Exercise directions:
Please copy exactly the line that contains "Where should I" and every line after it through the end of the records, leaving the pictures out.

Collected data entries:
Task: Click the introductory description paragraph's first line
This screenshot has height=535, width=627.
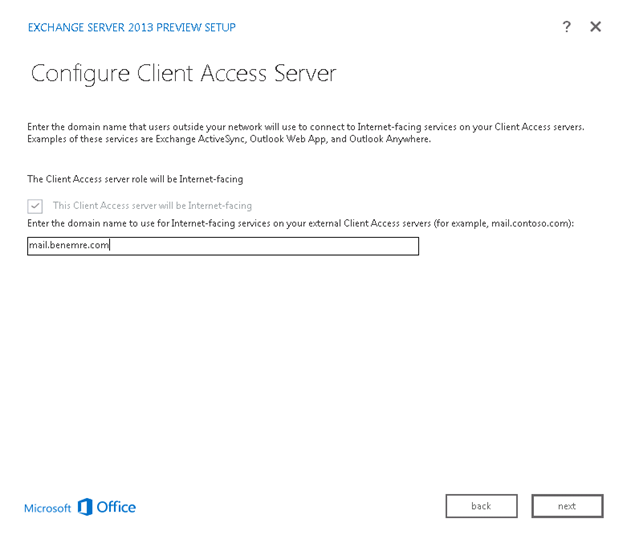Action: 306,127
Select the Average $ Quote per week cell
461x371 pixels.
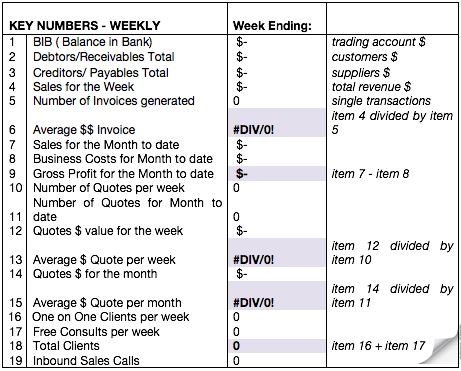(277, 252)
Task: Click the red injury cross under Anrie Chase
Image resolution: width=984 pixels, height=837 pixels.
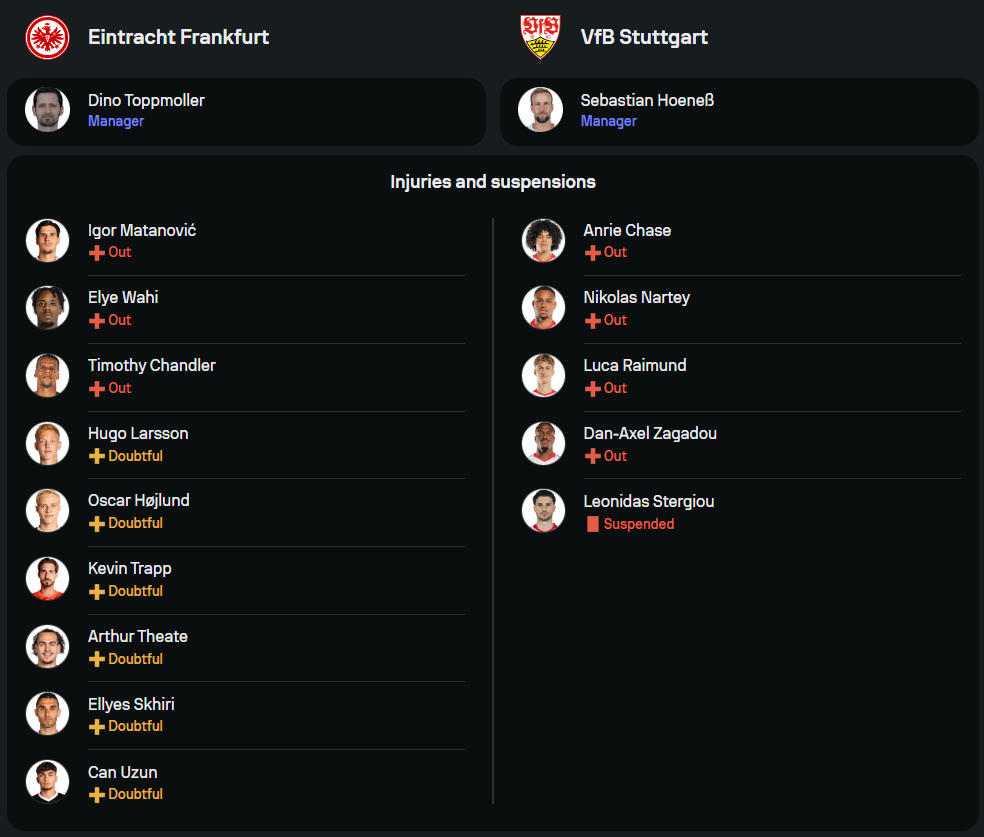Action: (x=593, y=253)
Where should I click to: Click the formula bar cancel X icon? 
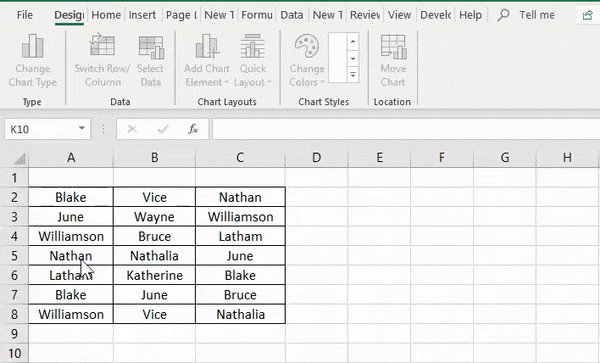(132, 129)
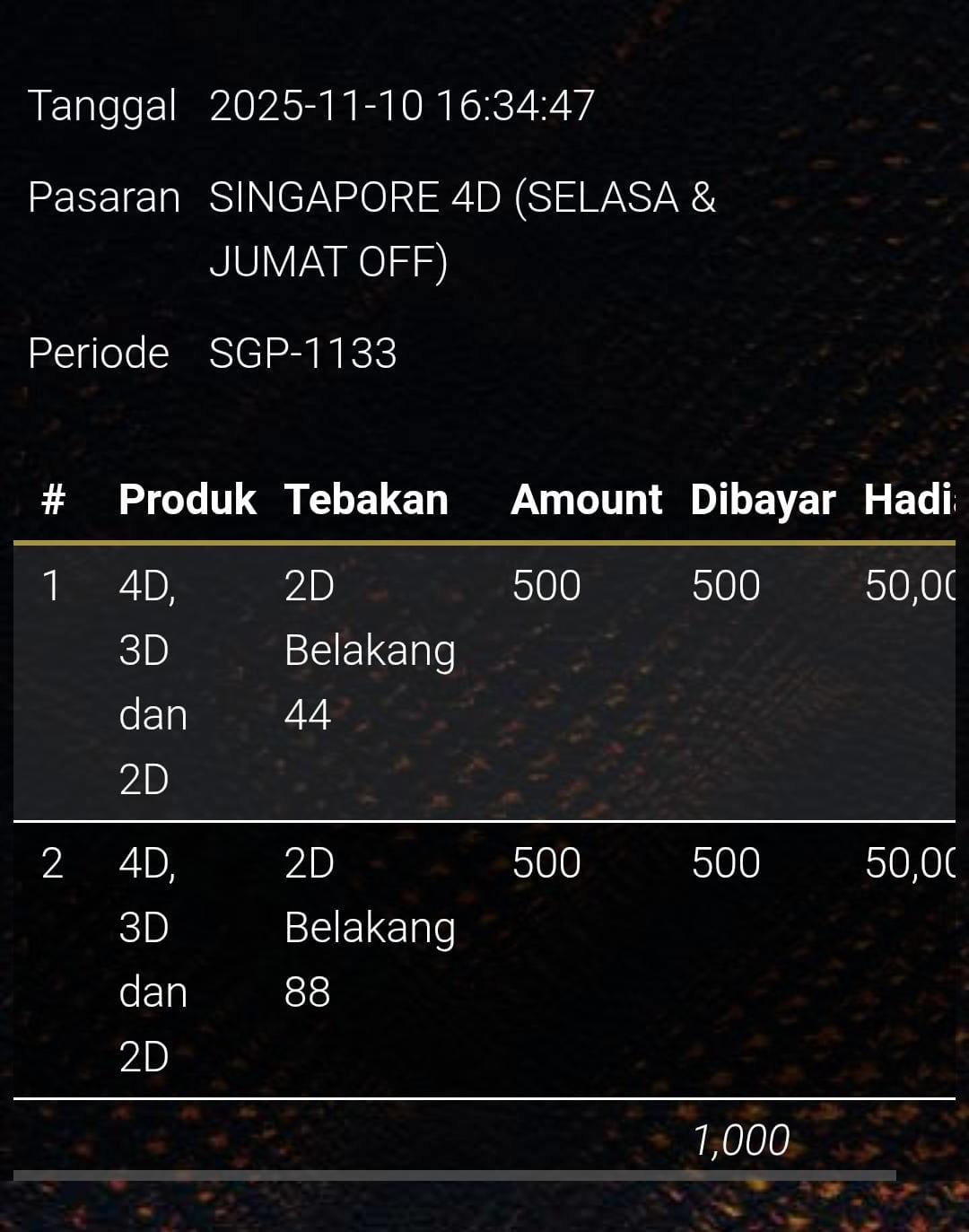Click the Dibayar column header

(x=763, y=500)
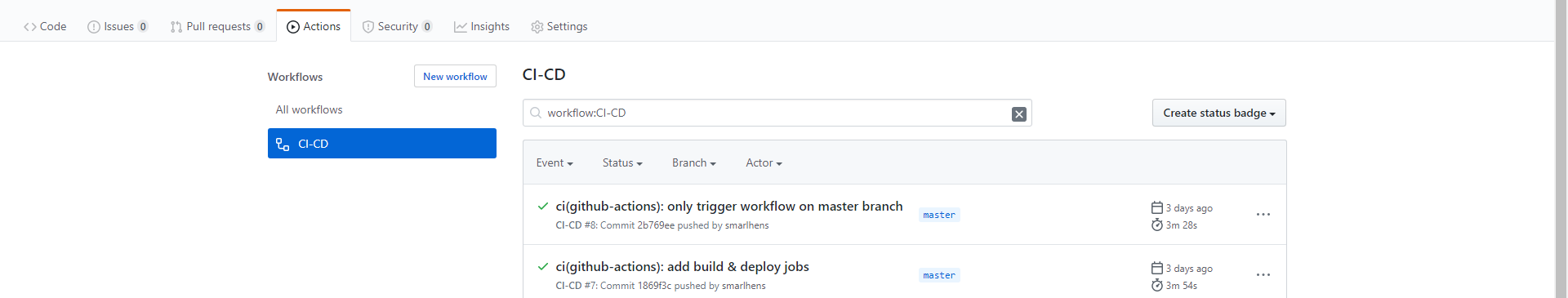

Result:
Where should I click to: Click the formula bar cancel X icon? 
(132, 129)
Click the Dibayar column header

(x=763, y=500)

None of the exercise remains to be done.